I first met you in 2007. The room at Orphanage #2 was crowded and stuffy, and there were new shoes everywhere. You waited patiently as each child was seated and given their gift. There were shoes just for you. Shoes you wouldn’t have to share with anyone. You smiled that shy little smile, and the dimple in your chin reminded me of the dimple in my son’s cheek – and on that day, I may have fallen just a little in love with you. The time flew much too quickly, but not before I found out your name.
Andrey.
I walked into Orphanage #2 in 2009, and your handsome face greeted me again. Two years later, and you were still there. Some of your friends were gone – a few had traveled to the United States with new families. Our team brought gifts for Sasha, and you watched eagerly to see what her Texas family had shared with her. She would be leaving soon to live in a place you had just visited. As part of the Angels from Abroad program, you had gotten to travel to the Lone Star State with other orphans who were eligible for adoption. You had played on a boat, gone to a baseball game, run and laughed and eaten strange things like tacos. You came back with an album full of pictures and a heart full of hope. You practiced your English words and dreamt of a life an ocean away. We hugged and talked and prayed. And I fell just a little more in love with you.
I saw you again, just a few weeks ago. That smile and that dimple were warm treasures on a snowy day. You remembered I was from Texas, and ran to get your photo album. We looked again at every picture. You said you still wanted a family, and we prayed that God would give you the desire of your heart. The caregiver at Orphanage #2 said adoptions had declined significantly because of media coverage of a few bad situations—and she said with tears in her eyes that she wished there were stories about all the good instead. She worried for the children, like Andrey, who were getting older. I wanted so badly in that moment to just say “Andrey, you would be a fine Rock – come home with me.” I promised the caregiver I would advocate for you. And I held you tightly before we said our goodbyes—my heart overflowing with love for you.
Andrey, I’m sorry.
I’m sorry about political games played by broken people and bad news stories that get in the way of really great news. I’m sorry about policies that forget about the innocents. I’m sorry that you may never get to return to the place you long to live.

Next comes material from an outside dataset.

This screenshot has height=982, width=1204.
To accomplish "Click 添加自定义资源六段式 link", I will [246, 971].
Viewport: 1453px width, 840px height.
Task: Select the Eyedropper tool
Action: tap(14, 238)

And damn it, I’m sorry that you’re not mine.
But my promise holds true to you, Andrey. I’ll advocate for you. I’ll tell everyone I know about you. And I’ll pray like crazy that things change for you and the other orphans who long for a forever family.
If you’d like to read a Russian response to the bill banning U.S. adoptions, click here. And if you’d like to add your name to a petition asking for a change of heart, you may read an amazing VERY good story here.
Ronne, I saw this link on your fb this morning, but I couldn’t bring myself to read it. But I couldn’t stop thinking about it either. I knew what it was about. And I knew it would hurt when I read it. And now I’m sorry I didn’t meet you here this morning..to tell you I care, and in some small way, help bear your hurt. We are a family of adoption, and I cannot even imagine how deep your pain must be. This news has broken my heart in a way that it hasn’t been broken before. And right now I don’t know what to say..to Andre, to you, to God. But I do know this..God will take the broken pieces of our hearts..and show us a new thing, a new way, a new hope..for those close to our hearts..but mostly, His. God be near, and hold Your child.
Thank you, precious Cathy. My heart is also broken in a different way this time. I’ve walked through this pain as international adoption was closed in Guatemala due to infant trafficking. But this time the hurt is deeper and more profound. There’s Andre, who had captured my heart for years. And there’s Dacia, who has experienced the failure of Putin’s foster care program (she’s now been returned two times to an orphanage after living with two different relatives). There’s Tatiana, who clung to me when I told her she had pretty hair. And I think about the kids I’ve met in the past in Russian orphanages – little Sasha who was institutionalized because he had poor vision and hearing. Lord Jesus, please be a Warrior for these kids. Please don’t let the door close on them…
Makes me want to cry Ronne. Heartbreaking.
We can shed some tears together. My heart cries for justice.
Ronne, how old is Andre? Do 52 year old single women qualify to adopt?
Laura, my best guess is that Andre is about 14 now. Historically, single women have been eligible to adopt. Sadly, Russia signed into law barring their orphans from being adopted by U.S. families. A request has been made to President Obama to resolve the issue when he meets with Russian President Putin this month. http://www.christianpost.com/news/ohio-congressional-delegation-to-obama-resolve-russian-adoption-ban-with-putin-96175/
That is tragic that the law passed. He looks and sounds like such a sweet boy.
I agree, and am praying things will change. Oh, if you could only meet him – he is indeed precious. And he so wants to have a family.
I would love to go on an orphanage mission trip. I sent a lengthy message under the contact tab but I don’t think it went through.